Rate volatility continued to subside as August drew to a close, allowing most financial asset prices to rise. The ICE BofA MOVE Index (essentially the equivalent of VIX for interest rates) fell ~7% on the week to close at 102.92, the lowest level since early February and one of the lowest prints since the Fed first began raising interest rates nearly 18 months ago. Rate vol is still elevated relative to the second half of 2020, however, when the Fed’s ZIRP pandemic response looked set to continue for years to come. See the Chart of the Week (bottom left of the page) for a time series.
With rates (and rate vol) falling and credit spreads stable, bond prices rallied for the second week in a row. Stocks finished higher as well, with growth sectors outperforming while defensive sectors lagged. That’s been the trend throughout much of 2023, resulting in what is now fairly dramatic dispersion in YTD sector returns (see bottom right chart for details). This same dynamic (growth outperforming, defensives lagging, with cyclicals in the middle) also shows up in the YTD performance difference between the Nasdaq (+34.9%) and the Dow (+6.7%), with the S&P 500 (a blend of the two from a sector standpoint) sitting almost squarely in the middle (+18.9%).
Albion’s “Four Pillars”:
Economy & Earnings
The US economy showed resilience in the first half of 2023, and Wall Street analysts expect full-year corporate earnings to be roughly flat y/y. Albion’s base case expectation is that the US economy will enter recession in the second half of 2023, putting downside pressure on earnings.

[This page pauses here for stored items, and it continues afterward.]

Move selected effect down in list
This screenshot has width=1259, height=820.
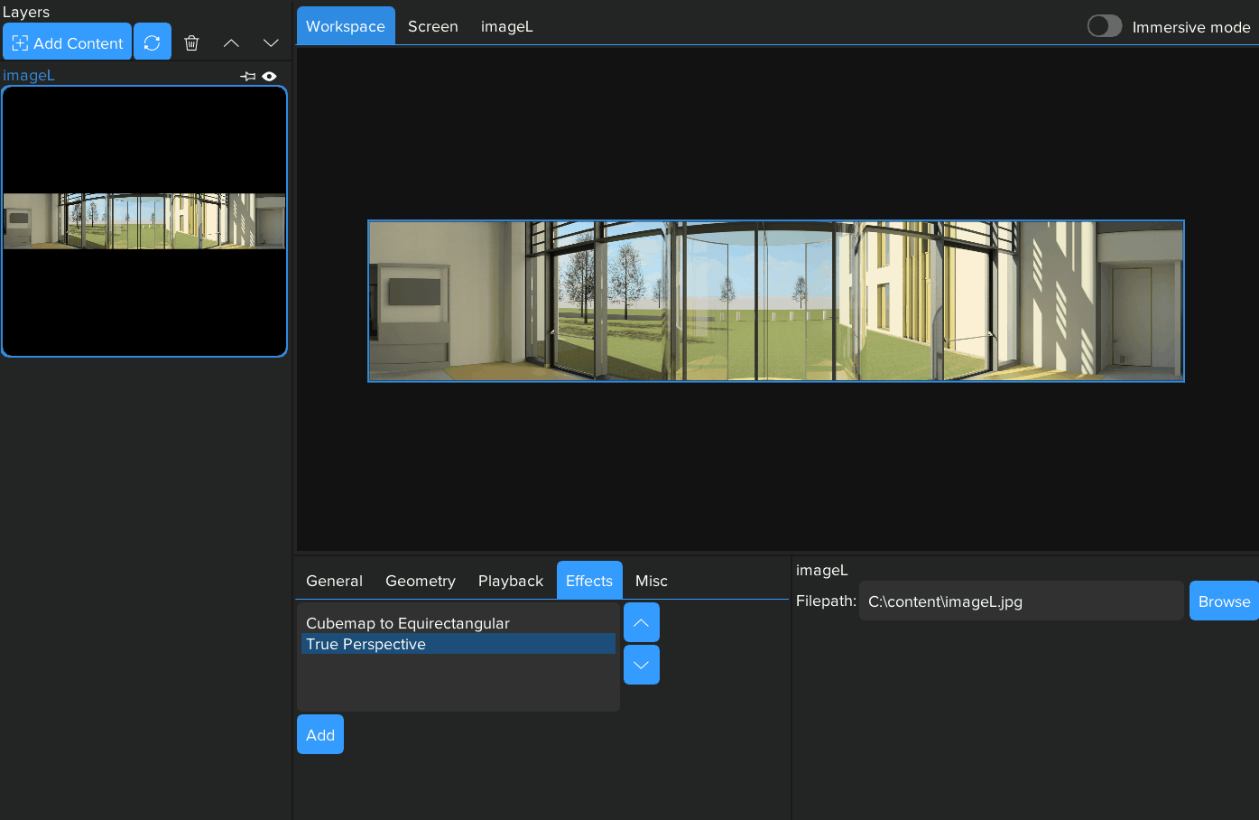coord(641,665)
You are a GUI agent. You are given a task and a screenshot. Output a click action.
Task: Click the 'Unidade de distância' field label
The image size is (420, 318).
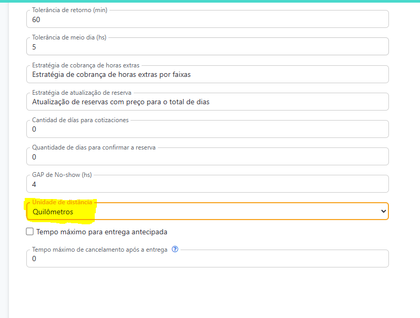(x=62, y=202)
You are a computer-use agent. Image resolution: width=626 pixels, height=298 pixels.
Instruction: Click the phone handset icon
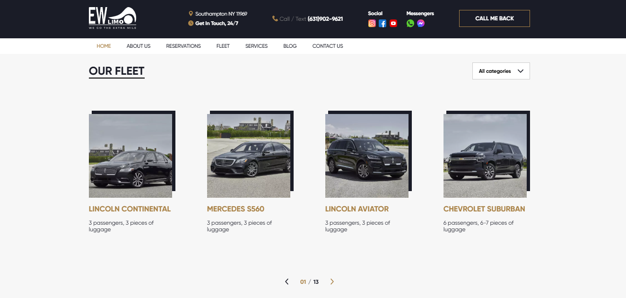click(x=275, y=18)
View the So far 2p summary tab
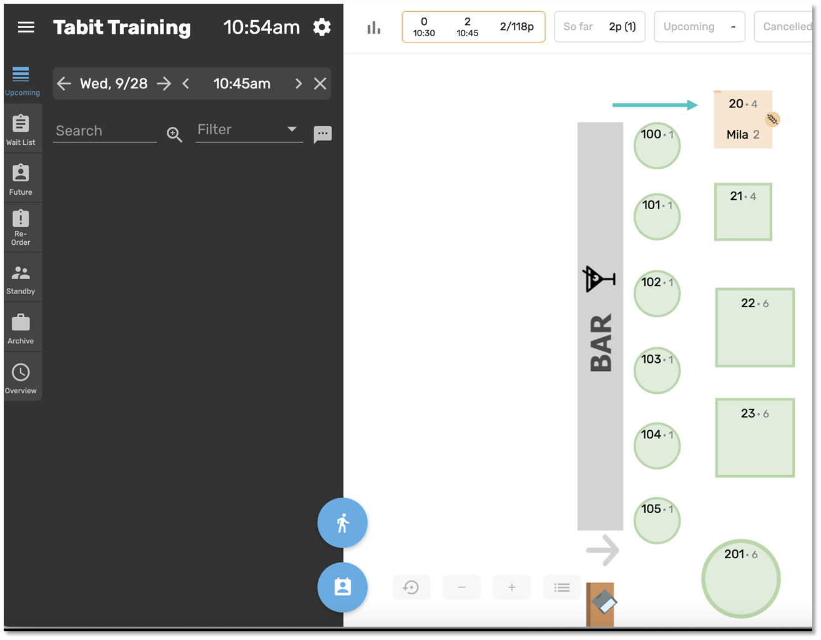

The S&P 500’s forward P/E of 19x is above the long run average, so valuation could be a headwind to future returns. More predictive metrics like CAPE, Tobin’s Q, and the Buffett Indicator (Mkt Cap / GDP) suggest that compound annual returns over the next decade are likely to be in the mid single digits.
Rates rose dramatically in 2022 due to a sharp pivot in monetary policy, and have remained elevated in 2023 as progress on inflation has been slower than hoped. Fed Funds Futures now show a slight odds-on probability of one addition 25bp rate hike before year-end.
After reaching 40yr highs in spring of 2022, inflation has moderated somewhat over the past 12 months. Goods inflation has fallen due to softening demand and excess inventory, while services inflation remains elevated, in part due to shelter costs which are somewhat lagged.